Ursula Buchan

Pursuit of excellence

Pursuit of excellence

issue 10 June 2006

There was an unexpected outbreak of common sense at Chelsea Flower Show this year. I looked hard for the usual silliness to laugh at, but I was hard-pressed to find much. (There were the celebrities who clutter up the place on Press Day, obviously, but the general public who visit Chelsea are mercifully spared those.) There was much sober purposefulness and little evident desire to épater le bourgeois. Most emperors had obviously decided that the weather warranted them wearing their oldest and warmest clothes. Was it the absence from the show of Diarmuid Gavin and his contrived spats, perhaps, or the fact that the show’s sponsor was Saga Insurance for the first time, or did the chill breeze of current commercial reality wither any desire for wackiness? I cannot say. All I know is that it was so.

The show gardens were, almost without exception, exemplary.

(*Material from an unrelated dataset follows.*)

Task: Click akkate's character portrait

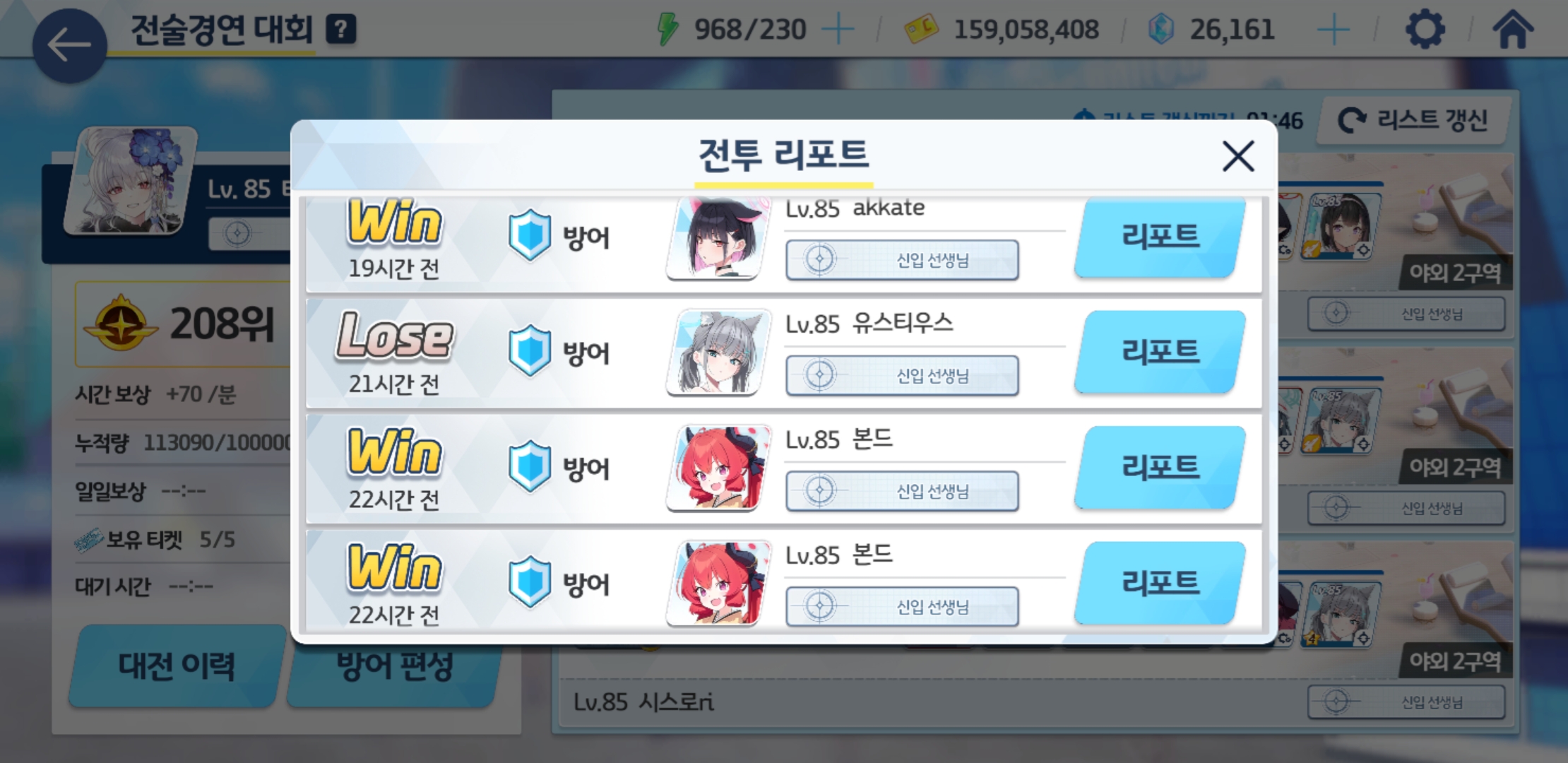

We all missed Christopher Bradley-Hole this year, but the other big double-barrelled gun, Tom Stuart-Smith, was on mid-season form for the Daily Telegraph, and carried off the Best Show Garden prize with his clean-lined formal design, defined by high- quality silvered oak decking, ironstone sett paths and rusty-orange corten steel panels and tanks, all of which was subverted by dense drifts and clumps of purple, white and rusty-orange planting, and informal cloud box hedges. Even this magician could not make a silk purse out of Viburnum rhytidophyllum, but otherwise it was a triumph.

Designers are producing gardens that we might actually want to own. We can’t afford them, of course, but at least they bear some relation to our aspirations. The small ‘courtyard’, ‘chic’ and ‘city’ gardens (mainly 4 x 5 metres in size) are particularly interesting from this point of view. They have become a notable feature of Chelsea, introduced to attract young, inexperienced designers of talent with limited budgets (£5,000 to £25,000).